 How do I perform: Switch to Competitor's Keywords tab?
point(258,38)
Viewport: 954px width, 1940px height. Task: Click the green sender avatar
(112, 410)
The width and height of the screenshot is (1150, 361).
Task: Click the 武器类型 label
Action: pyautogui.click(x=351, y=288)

- - - - -

Lines before the one containing "Viewport: 954px width, 1940px" stay out; reproduce that line and all the lines after it, through the end of the listing, exactly.

▶ _RESULT FOR THIS EXERCISE_
Viewport: 954px width, 1940px height. Task: Click the green sender avatar
(112, 410)
The width and height of the screenshot is (1150, 361).
Task: Click the 武器类型 label
Action: pyautogui.click(x=351, y=288)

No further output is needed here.